WHAT THE EXERCISE ASKS
In the news excerpt on campus COVID-19 policies, until what date have most in-person classes been delayed?

DOCUMENT SECTION
*** Begin section ***
Classes were expected to resume in person Jan. 10. But a petition signed by 7,500 people, referencing May’s use of the term “endemic,” accused the university of “not prioritizing the immunocompromised, the disabled, unvaccinated people, children, those who live with people from any of these groups, or the general health of the public.”
Most in-person classes have been delayed until Jan. 31. “People were sharing their concerns, and the campus leaders listened,” said Julia Ann Easley, a spokesperson for the university, who also noted a growing COVID-19 case count on campus.
Rice University, with 8,000 students, moved many classes to remote instruction this month and encouraged students to delay returning to campus until late January. And, like many schools, it recently required students and employees to get booster shots.
Yet its president, David W. Leebron, sees his campus, in Houston, soon entering what he called a “posture that recognizes COVID-19 as endemic.”
“What this means going forward is generally fewer restrictions that inhibit our activities,” Leebron wrote in a message to the Rice community. He envisions larger gatherings and less isolation.
*** End section ***
DATASET SECTION
*** Begin section ***
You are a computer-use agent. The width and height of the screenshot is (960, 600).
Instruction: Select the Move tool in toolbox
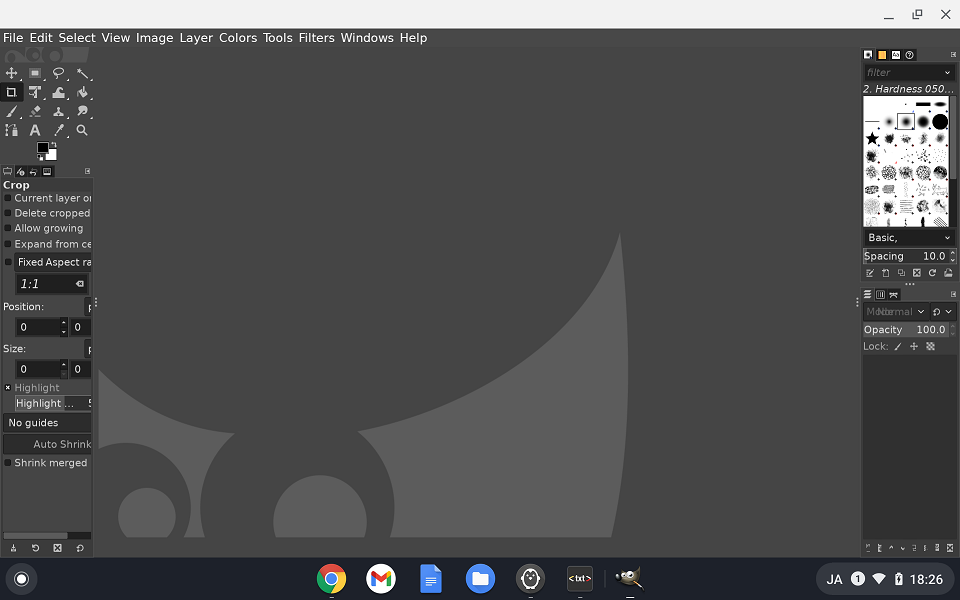coord(12,74)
*** End section ***
EXERCISE OUTPUT
Jan. 31